* _Instructions to follow_:
Return nothing but the lines from the one containing "Where should I click to: Click the VM" through the end of the records below, exactly as they stand and without pictures.

* _Supplied data_:
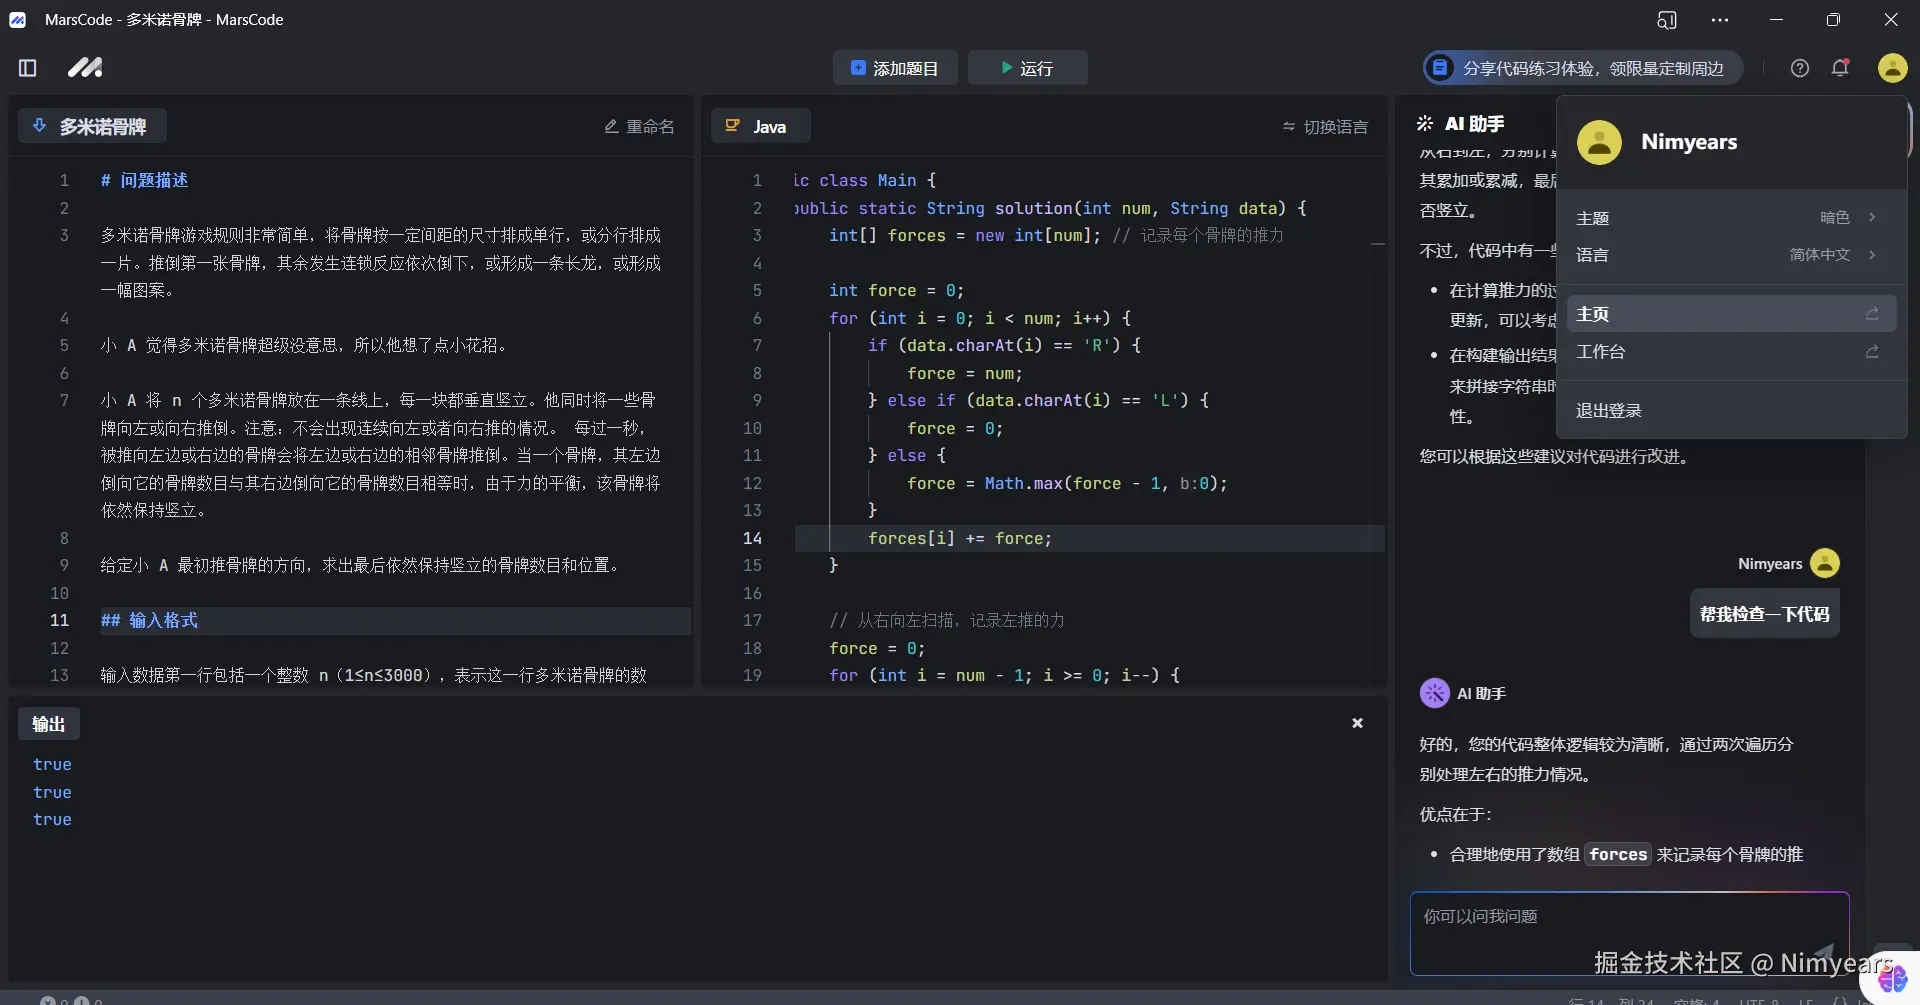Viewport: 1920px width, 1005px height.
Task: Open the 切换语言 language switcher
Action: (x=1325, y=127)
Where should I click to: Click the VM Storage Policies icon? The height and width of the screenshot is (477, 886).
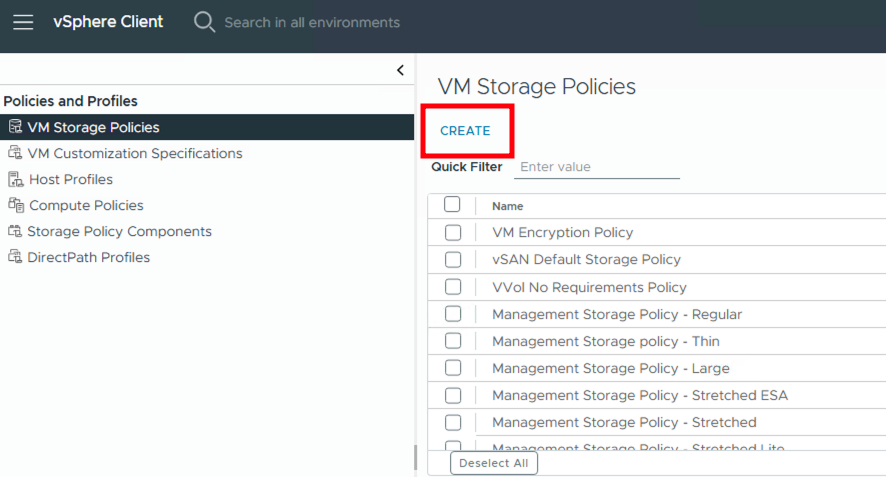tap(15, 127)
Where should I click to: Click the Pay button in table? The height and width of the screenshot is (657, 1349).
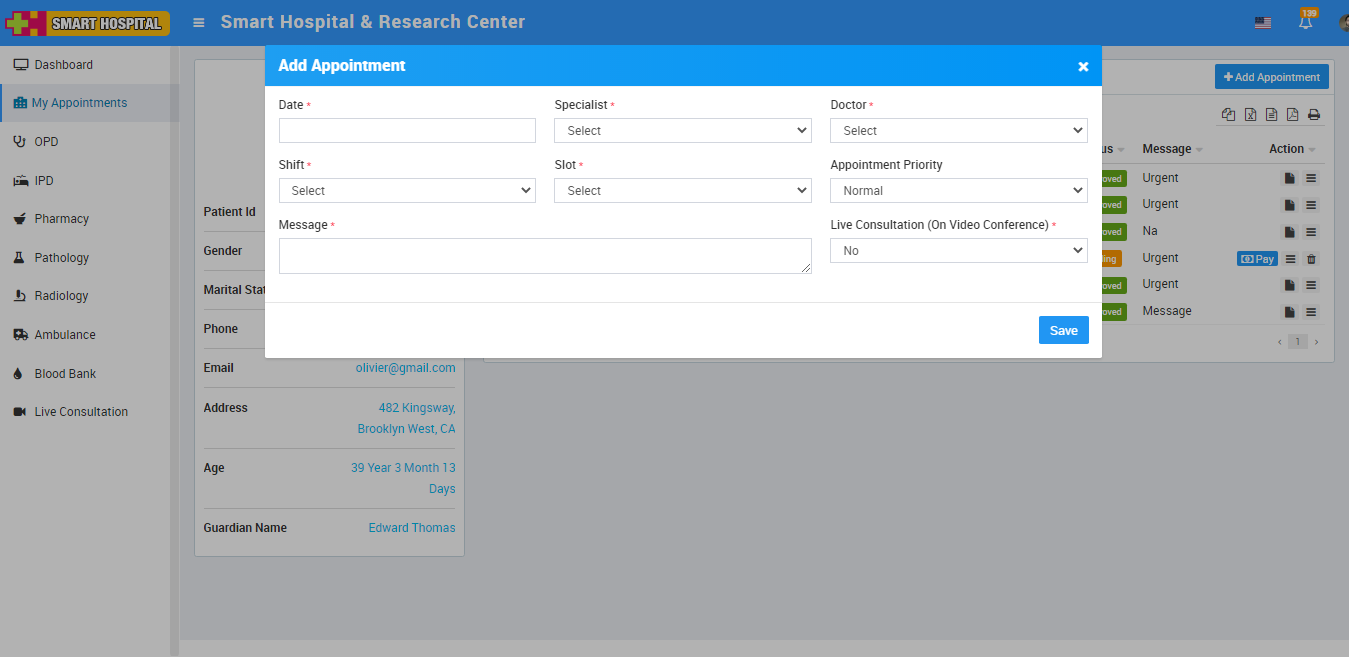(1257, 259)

* _Result of the exercise_:
Where should I click to: Click the VM Storage Policies icon? The height and width of the screenshot is (477, 886).
tap(15, 127)
Where should I click to: Click the Pay button in table? The height and width of the screenshot is (657, 1349).
(1257, 259)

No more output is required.